(Stored data entries)
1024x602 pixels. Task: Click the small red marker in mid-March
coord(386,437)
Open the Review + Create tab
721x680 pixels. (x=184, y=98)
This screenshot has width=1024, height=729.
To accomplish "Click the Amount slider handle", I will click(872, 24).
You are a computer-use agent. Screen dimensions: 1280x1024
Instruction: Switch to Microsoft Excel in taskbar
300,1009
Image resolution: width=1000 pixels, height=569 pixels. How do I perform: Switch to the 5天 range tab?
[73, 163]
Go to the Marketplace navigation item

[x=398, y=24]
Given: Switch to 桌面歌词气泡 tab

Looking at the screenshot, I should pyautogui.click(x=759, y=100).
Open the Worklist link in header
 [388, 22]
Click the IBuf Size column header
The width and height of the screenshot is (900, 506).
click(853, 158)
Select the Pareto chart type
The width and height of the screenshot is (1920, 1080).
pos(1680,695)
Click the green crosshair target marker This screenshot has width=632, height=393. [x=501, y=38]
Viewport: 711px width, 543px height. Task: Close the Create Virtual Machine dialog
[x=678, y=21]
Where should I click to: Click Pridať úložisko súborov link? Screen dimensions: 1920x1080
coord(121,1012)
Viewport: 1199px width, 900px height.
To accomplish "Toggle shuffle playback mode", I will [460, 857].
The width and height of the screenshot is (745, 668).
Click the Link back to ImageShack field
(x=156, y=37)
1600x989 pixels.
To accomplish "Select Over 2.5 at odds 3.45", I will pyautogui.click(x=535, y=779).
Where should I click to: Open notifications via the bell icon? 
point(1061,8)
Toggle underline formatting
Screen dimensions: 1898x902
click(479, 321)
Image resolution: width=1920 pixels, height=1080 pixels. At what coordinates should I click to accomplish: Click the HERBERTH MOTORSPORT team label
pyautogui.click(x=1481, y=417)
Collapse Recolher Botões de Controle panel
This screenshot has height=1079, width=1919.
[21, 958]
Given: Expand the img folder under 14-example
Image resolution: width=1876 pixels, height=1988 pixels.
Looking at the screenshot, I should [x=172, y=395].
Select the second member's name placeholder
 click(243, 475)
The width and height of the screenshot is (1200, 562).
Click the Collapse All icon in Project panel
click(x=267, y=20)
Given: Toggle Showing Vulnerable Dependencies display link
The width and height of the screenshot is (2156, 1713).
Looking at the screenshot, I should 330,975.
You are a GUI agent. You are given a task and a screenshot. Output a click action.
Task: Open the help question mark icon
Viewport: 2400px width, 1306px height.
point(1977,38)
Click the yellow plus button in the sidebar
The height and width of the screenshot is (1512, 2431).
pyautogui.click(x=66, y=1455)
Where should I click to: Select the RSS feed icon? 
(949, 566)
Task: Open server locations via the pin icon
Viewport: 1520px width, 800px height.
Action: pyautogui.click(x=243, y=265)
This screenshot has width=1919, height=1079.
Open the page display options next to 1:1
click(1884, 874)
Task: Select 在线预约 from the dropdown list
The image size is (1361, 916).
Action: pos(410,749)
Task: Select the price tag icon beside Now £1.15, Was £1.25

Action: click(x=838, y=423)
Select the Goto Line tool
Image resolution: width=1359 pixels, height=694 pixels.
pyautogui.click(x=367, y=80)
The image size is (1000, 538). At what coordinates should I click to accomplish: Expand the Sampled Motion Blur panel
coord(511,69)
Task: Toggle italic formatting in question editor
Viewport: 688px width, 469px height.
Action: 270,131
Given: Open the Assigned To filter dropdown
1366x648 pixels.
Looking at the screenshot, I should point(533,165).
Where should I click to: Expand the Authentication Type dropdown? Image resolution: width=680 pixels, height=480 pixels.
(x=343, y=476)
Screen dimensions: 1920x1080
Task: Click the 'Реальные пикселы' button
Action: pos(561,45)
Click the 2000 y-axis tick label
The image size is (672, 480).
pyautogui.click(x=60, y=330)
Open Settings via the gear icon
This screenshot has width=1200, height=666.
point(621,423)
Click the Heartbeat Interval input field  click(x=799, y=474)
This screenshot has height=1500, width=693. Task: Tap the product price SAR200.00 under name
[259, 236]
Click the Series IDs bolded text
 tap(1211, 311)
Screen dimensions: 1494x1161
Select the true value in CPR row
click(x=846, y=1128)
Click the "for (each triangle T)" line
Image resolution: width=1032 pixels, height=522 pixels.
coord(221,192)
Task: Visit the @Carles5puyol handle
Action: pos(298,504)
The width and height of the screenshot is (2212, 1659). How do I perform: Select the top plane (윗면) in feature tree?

▶ **Your goal**: From the records above, pull out every line that contains the word "display".

▶ **Exercise answer**:
Given: Toggle Showing Vulnerable Dependencies display link
Open the page display options next to 1:1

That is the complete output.